What you will do -
Using the entries below, copy exactly each line from the line with "Task: Click the Drill down arrow icon" up to and including the line with "Select the Date", with every picture left out.

Material provided -
********
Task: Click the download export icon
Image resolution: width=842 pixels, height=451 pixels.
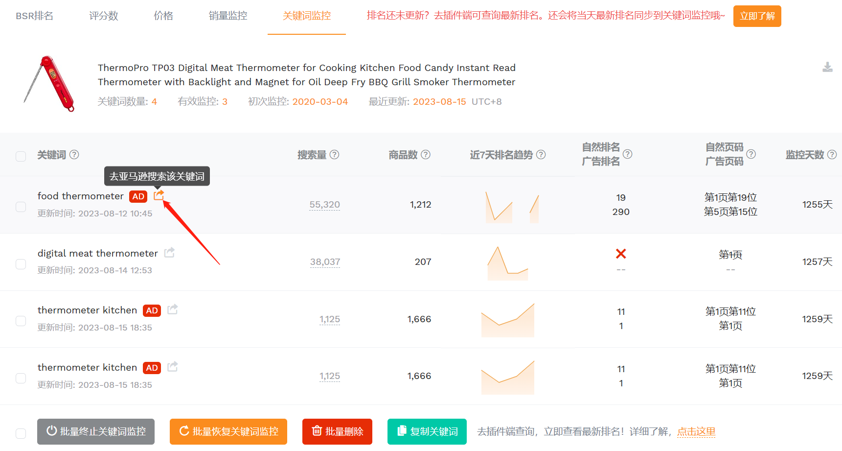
********
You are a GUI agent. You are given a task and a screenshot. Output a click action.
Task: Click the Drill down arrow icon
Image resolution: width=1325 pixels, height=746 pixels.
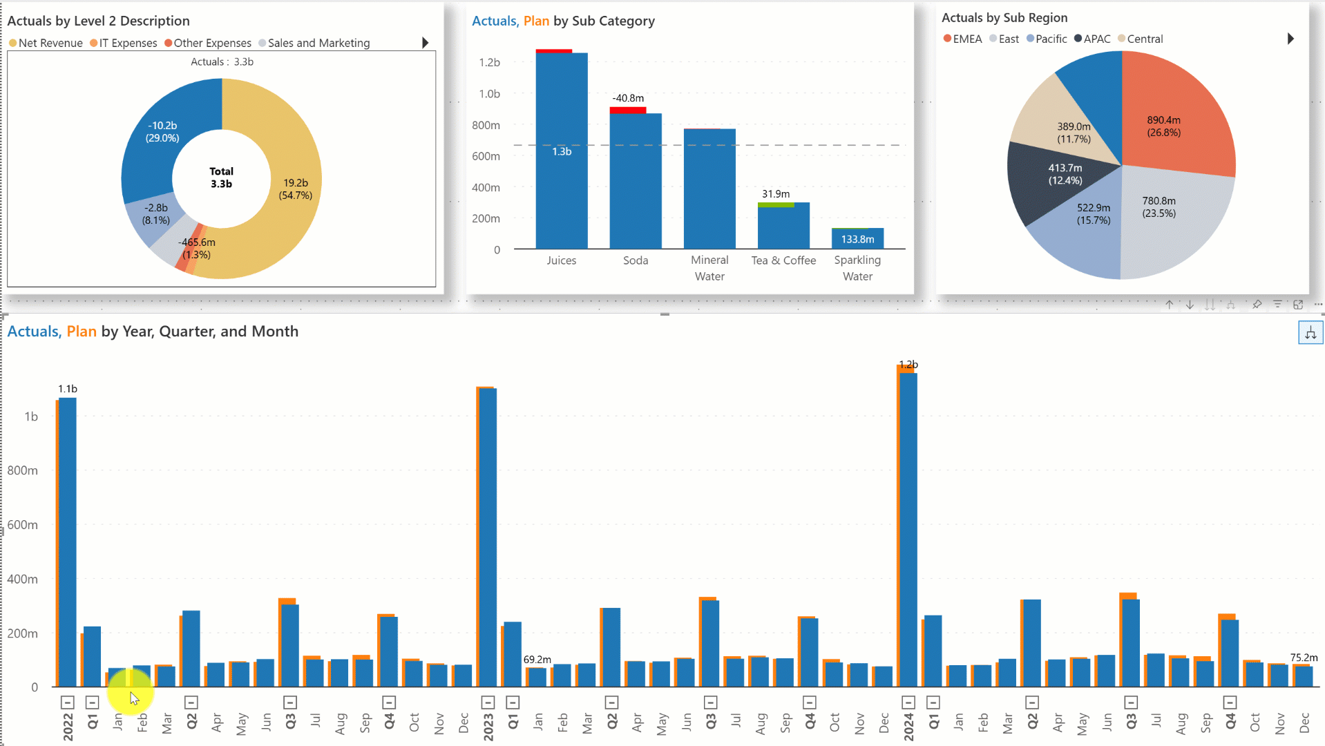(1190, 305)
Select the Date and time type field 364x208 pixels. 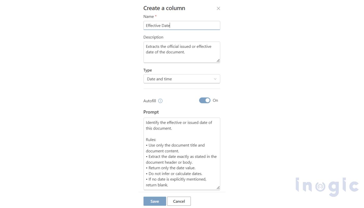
********
Result of the exercise -
Task: Click the Drill down arrow icon
Image resolution: width=1325 pixels, height=746 pixels.
(1190, 305)
Select the Date and time type field 364x208 pixels. 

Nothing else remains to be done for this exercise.